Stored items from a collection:
————
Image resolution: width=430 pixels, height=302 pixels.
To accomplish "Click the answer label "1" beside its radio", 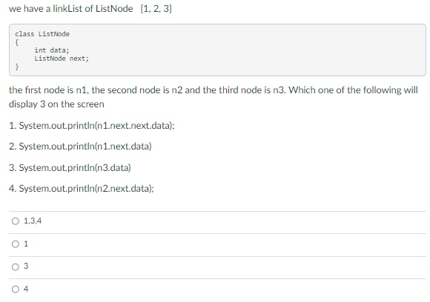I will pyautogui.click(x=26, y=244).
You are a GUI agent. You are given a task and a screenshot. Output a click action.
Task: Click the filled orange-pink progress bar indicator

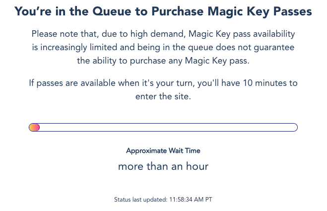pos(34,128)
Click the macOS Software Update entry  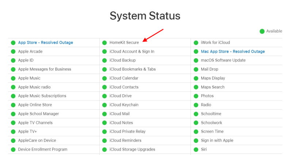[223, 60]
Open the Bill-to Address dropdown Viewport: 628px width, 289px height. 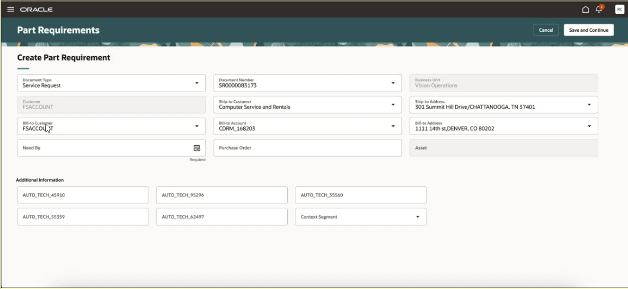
————
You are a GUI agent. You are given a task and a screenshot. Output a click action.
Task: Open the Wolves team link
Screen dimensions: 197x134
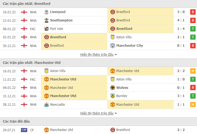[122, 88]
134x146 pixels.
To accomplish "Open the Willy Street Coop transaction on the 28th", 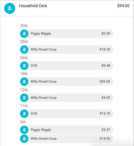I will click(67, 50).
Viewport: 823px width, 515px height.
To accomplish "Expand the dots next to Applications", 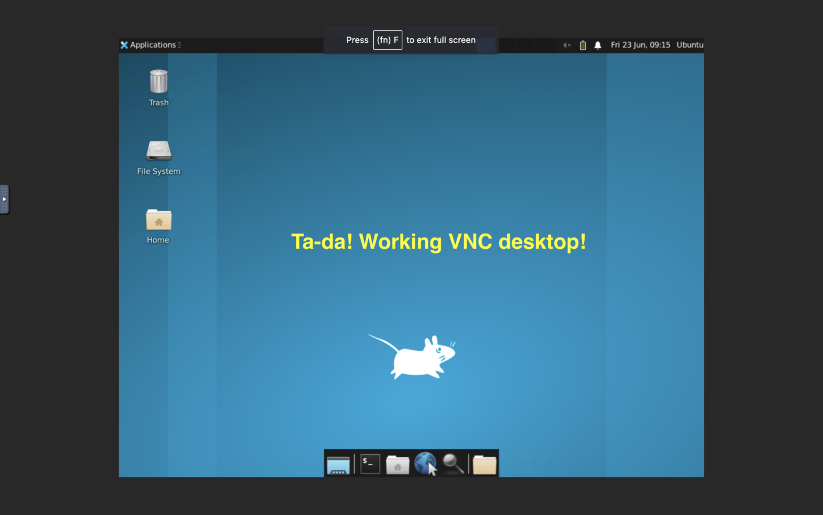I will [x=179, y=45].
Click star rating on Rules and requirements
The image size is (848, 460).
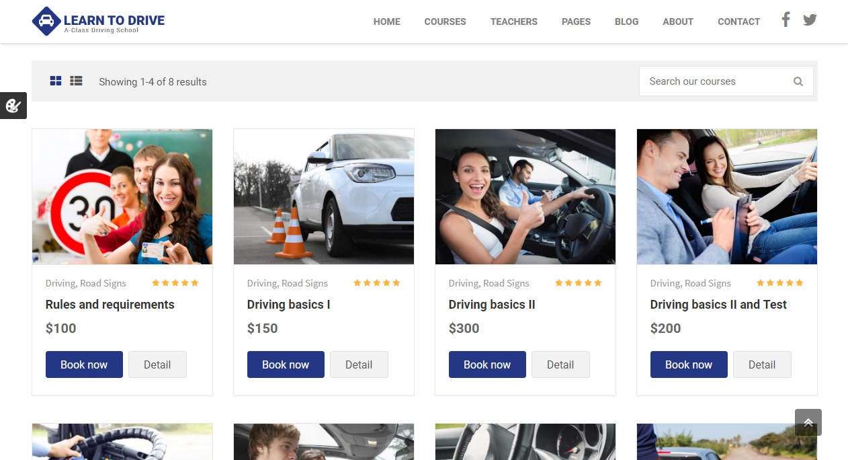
————
TASK INSTRUCTIONS: Look through the lines above for "pixels". Say how many have it, and give no other words.

TASK OUTPUT: 2